» DIRECTIONS: Exact reproduction of all the data is required, with pictures excluded.

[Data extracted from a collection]

::::

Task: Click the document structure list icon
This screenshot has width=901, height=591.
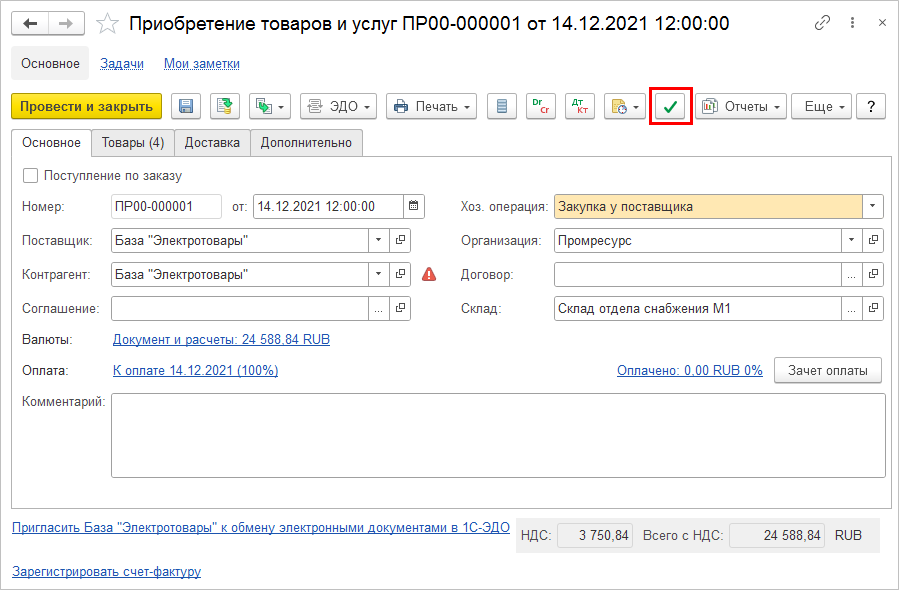Action: click(503, 106)
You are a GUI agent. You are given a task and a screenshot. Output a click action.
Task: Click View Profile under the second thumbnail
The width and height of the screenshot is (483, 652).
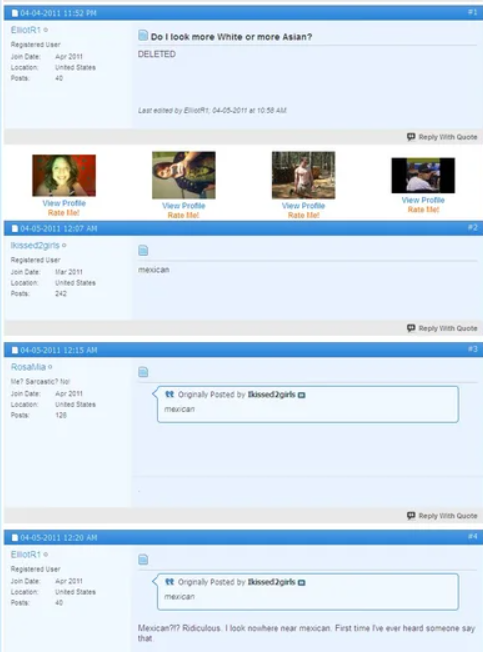pyautogui.click(x=184, y=205)
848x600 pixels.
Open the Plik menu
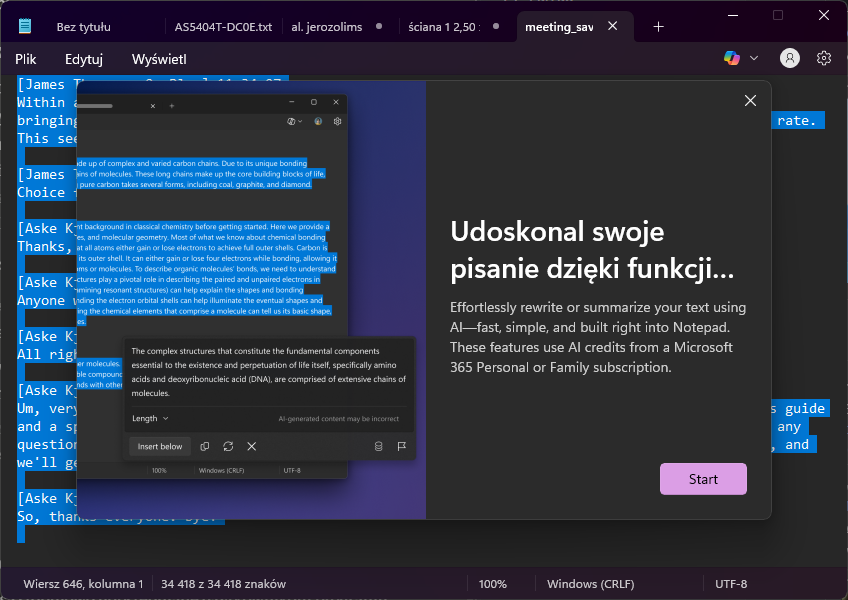click(26, 59)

::::

» THE ANSWER:
Task: Click the document structure list icon
This screenshot has width=901, height=591.
Action: click(503, 106)
You are a GUI agent. You are given a task and a screenshot. Output a click action.
Task: Click View Profile under the second thumbnail
The width and height of the screenshot is (483, 652).
pyautogui.click(x=184, y=205)
848x600 pixels.
Open the Plik menu
click(26, 59)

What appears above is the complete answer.